### PROVIDED RECORDS
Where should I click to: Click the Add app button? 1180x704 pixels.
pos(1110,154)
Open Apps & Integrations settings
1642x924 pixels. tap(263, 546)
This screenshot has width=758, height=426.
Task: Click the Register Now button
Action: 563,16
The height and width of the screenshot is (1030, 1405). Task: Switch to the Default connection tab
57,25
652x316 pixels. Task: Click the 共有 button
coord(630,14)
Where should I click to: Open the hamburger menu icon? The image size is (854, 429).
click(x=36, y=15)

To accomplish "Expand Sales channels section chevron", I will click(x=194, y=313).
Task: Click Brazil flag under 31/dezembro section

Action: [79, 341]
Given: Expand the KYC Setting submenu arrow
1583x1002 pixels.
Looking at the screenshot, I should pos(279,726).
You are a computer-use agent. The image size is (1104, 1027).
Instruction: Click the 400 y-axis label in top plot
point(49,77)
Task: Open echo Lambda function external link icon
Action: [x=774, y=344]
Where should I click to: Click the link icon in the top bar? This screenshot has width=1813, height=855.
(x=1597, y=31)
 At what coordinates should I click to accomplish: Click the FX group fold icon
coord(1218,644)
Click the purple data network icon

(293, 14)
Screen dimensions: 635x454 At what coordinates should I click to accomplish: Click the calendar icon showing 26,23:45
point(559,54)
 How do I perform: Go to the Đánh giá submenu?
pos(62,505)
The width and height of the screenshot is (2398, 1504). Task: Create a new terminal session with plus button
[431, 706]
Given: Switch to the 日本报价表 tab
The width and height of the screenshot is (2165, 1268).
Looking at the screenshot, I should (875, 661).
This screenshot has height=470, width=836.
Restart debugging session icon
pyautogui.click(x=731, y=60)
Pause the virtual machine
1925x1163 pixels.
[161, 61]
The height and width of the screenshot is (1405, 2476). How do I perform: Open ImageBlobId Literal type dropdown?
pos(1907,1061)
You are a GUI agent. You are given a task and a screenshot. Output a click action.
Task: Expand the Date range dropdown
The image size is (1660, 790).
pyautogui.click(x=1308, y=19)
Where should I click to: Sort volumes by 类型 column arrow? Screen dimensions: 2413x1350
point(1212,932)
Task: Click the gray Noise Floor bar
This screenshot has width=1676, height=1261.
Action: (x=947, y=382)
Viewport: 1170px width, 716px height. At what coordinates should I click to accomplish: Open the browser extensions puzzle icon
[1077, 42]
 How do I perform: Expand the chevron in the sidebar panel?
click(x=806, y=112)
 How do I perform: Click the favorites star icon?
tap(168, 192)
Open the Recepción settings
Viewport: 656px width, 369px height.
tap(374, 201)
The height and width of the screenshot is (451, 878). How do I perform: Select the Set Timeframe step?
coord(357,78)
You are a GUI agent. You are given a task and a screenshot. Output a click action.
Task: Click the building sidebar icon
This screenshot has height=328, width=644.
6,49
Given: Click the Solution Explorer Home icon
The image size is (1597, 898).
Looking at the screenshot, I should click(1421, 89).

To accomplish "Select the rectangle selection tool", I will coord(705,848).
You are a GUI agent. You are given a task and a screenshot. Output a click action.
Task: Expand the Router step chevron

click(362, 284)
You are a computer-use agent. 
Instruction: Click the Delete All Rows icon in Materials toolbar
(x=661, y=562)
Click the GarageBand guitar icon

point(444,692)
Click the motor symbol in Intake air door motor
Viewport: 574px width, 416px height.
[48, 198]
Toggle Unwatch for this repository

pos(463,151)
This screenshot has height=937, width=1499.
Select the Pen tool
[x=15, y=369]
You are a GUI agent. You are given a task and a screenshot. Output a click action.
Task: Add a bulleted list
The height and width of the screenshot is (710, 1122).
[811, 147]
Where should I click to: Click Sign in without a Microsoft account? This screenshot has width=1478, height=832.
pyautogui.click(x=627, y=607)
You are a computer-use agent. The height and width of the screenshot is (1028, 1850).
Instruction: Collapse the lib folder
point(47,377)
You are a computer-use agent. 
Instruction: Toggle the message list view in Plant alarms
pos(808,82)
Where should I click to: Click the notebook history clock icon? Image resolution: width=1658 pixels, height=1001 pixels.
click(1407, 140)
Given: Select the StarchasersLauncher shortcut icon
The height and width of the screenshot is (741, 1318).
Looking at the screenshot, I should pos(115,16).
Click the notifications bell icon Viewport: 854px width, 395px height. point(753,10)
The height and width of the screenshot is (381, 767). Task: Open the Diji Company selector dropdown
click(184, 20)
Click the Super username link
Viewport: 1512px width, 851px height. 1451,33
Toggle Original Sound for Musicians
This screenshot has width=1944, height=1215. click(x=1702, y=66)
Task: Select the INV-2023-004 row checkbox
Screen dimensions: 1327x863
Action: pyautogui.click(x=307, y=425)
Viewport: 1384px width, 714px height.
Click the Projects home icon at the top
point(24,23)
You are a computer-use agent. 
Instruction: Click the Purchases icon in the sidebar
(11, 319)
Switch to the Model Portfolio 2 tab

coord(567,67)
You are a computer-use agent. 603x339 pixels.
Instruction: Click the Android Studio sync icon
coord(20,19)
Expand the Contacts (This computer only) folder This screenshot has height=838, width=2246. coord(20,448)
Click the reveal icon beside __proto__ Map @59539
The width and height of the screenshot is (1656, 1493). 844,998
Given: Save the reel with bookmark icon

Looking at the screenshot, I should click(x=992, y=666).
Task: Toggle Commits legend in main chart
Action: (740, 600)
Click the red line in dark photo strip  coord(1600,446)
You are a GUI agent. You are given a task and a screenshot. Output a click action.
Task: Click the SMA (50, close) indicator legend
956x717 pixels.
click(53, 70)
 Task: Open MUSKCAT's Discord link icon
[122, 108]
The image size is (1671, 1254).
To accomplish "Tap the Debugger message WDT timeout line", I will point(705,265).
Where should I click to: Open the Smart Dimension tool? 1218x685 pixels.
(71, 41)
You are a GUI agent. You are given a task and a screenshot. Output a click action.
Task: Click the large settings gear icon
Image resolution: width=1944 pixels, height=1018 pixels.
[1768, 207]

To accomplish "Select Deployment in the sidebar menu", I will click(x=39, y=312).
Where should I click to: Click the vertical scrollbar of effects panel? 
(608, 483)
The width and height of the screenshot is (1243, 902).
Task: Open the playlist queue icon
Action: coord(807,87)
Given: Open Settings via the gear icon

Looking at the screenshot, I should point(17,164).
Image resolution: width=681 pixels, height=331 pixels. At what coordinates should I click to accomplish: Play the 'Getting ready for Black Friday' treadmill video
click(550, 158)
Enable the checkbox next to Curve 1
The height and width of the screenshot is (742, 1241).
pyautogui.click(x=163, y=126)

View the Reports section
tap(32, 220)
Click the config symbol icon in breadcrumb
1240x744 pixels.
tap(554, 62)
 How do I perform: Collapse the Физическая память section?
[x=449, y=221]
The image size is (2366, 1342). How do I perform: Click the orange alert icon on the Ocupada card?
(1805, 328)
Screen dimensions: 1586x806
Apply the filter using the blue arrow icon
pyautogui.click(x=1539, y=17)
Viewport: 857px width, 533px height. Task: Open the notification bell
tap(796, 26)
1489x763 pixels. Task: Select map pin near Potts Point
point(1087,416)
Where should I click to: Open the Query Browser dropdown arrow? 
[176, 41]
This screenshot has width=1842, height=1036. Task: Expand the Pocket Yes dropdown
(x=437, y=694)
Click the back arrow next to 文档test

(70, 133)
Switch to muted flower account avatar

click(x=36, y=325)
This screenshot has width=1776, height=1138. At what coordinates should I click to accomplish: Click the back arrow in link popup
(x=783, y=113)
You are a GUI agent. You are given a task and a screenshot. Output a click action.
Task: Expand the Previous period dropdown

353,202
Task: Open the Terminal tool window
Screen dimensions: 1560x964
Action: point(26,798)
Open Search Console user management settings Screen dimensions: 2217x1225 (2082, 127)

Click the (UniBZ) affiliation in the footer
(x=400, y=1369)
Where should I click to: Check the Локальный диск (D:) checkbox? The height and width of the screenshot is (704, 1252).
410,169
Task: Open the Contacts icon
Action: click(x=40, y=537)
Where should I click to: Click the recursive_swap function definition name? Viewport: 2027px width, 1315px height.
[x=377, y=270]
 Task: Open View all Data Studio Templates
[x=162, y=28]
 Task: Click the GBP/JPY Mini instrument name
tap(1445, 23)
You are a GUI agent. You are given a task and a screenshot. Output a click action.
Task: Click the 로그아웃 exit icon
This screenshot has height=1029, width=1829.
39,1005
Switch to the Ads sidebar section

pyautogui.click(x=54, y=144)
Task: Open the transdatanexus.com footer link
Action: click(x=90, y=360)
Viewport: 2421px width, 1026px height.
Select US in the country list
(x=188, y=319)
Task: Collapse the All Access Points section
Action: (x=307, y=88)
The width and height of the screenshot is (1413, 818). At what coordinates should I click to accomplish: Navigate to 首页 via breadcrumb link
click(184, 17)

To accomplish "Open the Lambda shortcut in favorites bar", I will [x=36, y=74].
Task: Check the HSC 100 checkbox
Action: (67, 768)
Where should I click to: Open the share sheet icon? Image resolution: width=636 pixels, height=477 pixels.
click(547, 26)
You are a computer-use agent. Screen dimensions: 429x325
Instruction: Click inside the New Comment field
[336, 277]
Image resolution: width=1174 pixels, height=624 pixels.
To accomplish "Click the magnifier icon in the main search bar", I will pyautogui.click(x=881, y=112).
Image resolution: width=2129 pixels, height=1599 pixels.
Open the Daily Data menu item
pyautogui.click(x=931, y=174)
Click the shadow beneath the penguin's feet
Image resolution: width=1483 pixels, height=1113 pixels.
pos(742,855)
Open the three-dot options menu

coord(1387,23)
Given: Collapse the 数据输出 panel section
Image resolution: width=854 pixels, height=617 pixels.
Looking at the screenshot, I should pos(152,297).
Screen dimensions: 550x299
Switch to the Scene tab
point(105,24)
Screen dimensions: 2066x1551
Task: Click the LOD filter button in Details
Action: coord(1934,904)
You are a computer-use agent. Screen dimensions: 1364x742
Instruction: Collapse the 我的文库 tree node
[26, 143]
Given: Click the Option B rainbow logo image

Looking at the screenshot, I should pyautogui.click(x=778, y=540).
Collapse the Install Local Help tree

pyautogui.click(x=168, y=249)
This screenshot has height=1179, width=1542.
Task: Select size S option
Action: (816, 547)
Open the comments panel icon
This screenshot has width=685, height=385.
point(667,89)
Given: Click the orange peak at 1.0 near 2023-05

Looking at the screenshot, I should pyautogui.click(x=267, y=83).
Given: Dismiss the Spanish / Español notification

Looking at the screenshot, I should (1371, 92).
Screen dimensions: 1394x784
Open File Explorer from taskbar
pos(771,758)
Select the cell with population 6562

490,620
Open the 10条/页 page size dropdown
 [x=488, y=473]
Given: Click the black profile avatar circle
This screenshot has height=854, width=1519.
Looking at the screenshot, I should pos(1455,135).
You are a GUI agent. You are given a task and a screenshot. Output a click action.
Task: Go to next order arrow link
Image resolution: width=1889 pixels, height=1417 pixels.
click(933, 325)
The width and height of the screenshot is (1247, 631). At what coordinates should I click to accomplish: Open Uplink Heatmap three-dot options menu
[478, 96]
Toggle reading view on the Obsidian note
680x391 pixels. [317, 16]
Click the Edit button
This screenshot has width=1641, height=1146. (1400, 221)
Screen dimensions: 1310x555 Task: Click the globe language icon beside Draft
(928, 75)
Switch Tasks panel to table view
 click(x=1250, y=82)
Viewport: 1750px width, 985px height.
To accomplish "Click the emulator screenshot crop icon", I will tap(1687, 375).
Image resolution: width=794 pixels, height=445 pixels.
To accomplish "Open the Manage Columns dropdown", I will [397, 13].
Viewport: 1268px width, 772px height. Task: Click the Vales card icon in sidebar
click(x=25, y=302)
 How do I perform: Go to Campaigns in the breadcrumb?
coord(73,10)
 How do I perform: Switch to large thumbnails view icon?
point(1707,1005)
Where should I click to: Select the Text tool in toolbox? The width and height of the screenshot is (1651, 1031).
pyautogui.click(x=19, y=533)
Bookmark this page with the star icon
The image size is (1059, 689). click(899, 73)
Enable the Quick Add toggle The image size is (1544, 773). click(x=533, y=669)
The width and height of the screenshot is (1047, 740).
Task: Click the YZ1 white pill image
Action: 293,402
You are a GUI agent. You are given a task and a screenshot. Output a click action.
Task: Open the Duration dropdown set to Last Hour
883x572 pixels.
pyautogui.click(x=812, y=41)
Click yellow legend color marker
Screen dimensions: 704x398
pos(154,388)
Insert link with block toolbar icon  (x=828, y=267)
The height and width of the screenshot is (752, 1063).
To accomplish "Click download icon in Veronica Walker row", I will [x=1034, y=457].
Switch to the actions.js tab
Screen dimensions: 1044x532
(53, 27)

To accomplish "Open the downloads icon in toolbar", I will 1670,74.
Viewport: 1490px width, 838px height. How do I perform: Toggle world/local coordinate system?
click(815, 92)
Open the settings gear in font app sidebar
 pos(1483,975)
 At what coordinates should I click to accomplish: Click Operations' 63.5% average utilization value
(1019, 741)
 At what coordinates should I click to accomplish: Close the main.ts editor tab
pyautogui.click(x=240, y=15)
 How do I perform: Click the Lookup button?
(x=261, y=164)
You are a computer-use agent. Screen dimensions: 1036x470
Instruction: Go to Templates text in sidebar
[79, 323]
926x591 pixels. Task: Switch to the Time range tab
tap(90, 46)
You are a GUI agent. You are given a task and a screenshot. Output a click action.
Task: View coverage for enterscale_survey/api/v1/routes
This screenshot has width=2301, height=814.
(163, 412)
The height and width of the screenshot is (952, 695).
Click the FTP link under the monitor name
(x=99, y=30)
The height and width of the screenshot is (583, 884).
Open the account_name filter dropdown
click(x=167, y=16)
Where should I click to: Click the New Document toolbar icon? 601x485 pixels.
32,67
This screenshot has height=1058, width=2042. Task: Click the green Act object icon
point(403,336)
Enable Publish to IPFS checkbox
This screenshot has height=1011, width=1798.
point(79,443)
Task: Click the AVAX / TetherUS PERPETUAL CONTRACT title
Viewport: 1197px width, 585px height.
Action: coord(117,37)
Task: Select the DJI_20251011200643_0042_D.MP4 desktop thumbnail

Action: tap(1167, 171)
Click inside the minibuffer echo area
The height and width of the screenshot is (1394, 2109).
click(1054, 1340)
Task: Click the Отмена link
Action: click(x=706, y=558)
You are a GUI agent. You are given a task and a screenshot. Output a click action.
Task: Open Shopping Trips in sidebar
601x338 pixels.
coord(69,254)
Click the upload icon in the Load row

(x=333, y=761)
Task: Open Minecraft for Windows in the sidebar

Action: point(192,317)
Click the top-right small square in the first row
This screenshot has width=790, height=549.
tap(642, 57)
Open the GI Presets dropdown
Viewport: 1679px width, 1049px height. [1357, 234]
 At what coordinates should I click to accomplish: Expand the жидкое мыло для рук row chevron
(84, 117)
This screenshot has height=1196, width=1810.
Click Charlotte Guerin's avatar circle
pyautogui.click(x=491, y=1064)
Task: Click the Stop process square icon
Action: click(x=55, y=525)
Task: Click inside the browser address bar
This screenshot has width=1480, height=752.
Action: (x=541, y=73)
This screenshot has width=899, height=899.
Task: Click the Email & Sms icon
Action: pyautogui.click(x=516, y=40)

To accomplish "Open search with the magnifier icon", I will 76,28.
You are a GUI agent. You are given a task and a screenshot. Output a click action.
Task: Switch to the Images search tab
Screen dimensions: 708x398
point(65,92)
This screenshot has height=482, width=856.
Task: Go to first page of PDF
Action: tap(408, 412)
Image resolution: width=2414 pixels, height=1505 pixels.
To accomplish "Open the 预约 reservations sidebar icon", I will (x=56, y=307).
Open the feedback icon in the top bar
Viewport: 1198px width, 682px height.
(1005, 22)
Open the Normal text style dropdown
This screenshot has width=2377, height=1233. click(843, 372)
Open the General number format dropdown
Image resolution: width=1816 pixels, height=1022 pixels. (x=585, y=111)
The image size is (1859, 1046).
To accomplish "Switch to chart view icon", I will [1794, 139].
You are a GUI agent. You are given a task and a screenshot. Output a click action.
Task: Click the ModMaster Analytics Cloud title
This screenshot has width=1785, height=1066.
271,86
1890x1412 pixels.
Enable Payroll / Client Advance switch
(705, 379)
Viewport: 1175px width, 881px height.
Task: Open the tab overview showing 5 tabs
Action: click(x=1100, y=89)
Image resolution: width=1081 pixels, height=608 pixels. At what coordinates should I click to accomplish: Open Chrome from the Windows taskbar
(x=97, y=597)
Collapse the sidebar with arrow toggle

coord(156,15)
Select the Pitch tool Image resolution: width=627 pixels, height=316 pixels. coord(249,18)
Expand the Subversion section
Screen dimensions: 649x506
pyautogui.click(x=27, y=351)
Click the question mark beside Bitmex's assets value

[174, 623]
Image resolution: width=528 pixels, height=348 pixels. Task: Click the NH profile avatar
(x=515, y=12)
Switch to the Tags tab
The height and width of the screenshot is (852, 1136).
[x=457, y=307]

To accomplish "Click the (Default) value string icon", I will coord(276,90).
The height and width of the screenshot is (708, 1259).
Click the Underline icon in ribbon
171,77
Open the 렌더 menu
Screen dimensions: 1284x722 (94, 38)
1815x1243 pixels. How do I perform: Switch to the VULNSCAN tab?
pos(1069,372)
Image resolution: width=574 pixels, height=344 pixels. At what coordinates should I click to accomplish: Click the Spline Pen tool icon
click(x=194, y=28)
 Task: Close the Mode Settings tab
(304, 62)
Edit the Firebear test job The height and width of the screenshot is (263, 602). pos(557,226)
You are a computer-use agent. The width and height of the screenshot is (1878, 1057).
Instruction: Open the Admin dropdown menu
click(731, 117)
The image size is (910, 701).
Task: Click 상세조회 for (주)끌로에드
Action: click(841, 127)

### HOW TO COMPLETE THIS TASK
Which lines above hold the string "magnifier"? Copy every one of them.

### TASK SOLUTION
To accomplish "Click the magnifier icon in the main search bar", I will pyautogui.click(x=881, y=112).
To accomplish "Open search with the magnifier icon", I will 76,28.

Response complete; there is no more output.